What are the boundaries for political campaigns? Actually it seems very few. Some laws exist relative to literature verbiage, sign placement and campaign financing but for the most part it is up to the candidate. Some campaigns seek dirt, try to distort an opponent’s record or simply lie. An unhealthy “win at any cost” attitude seems to release inner demons in otherwise decent people.

But up to now there was one place that was off limits — the church. I think by respect, or fear of backlash, places of worship were considered a sanctuary from political shenanigans.

In the 1990s we attended church in the center of Churchville. In my first campaign people who owned the house across the street were not fans. Six days a week they displayed the other guy’s sign but on Sunday it was absent.

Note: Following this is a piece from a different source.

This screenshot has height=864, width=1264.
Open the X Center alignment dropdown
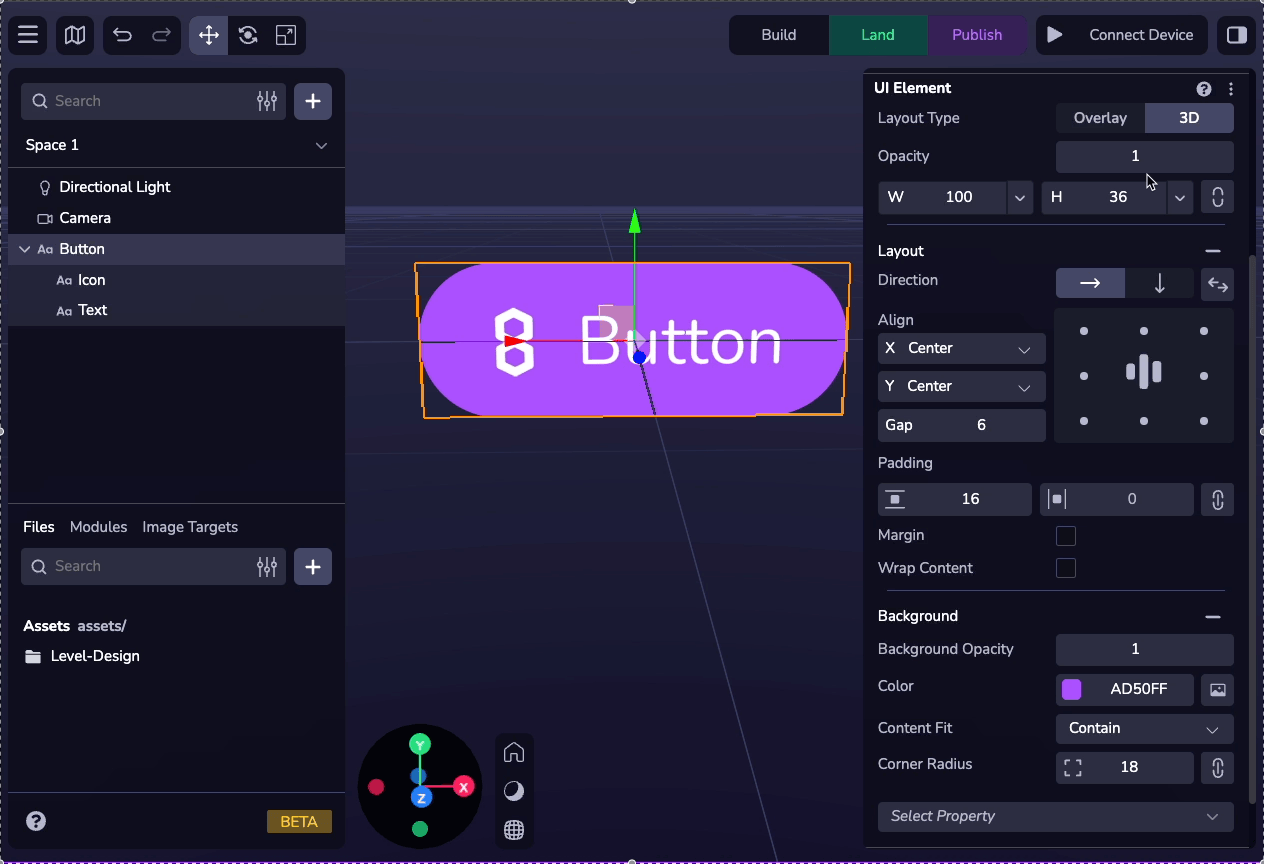(x=960, y=348)
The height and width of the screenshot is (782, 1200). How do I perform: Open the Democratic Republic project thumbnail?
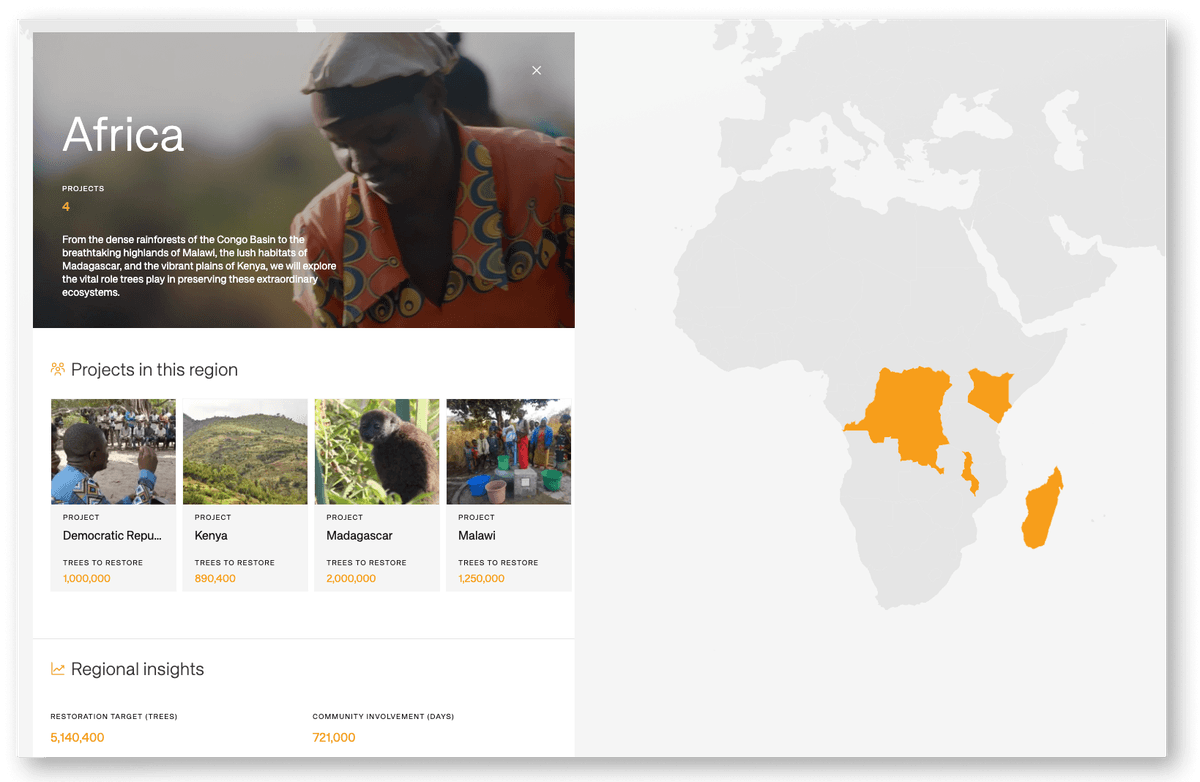(113, 451)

It was relayed to me that they took it down on the Sabbath out of respect for my family, my church, and me. In consideration of our feelings they did not want the first thing my family saw when leaving worship was a reminder my election would not be unanimous.

This simple act of decency, and respect for a fellow Christian, came to mind in reading a June 1 article about the Hanger-Freitas contest. The Roanoke Times revealed that the Freitas campaign had chosen to violate the norm that places of worship were politically off limits.

Two Sundays ago, during the morning service, Freitas supporters descended on Emmett Hanger’s small rural church. They placed their angry literature under the windshield wipers of each car and then ran off. (Did they fear church ladies confining them to the church hall and being forced to overfill on lemonade and cookies?)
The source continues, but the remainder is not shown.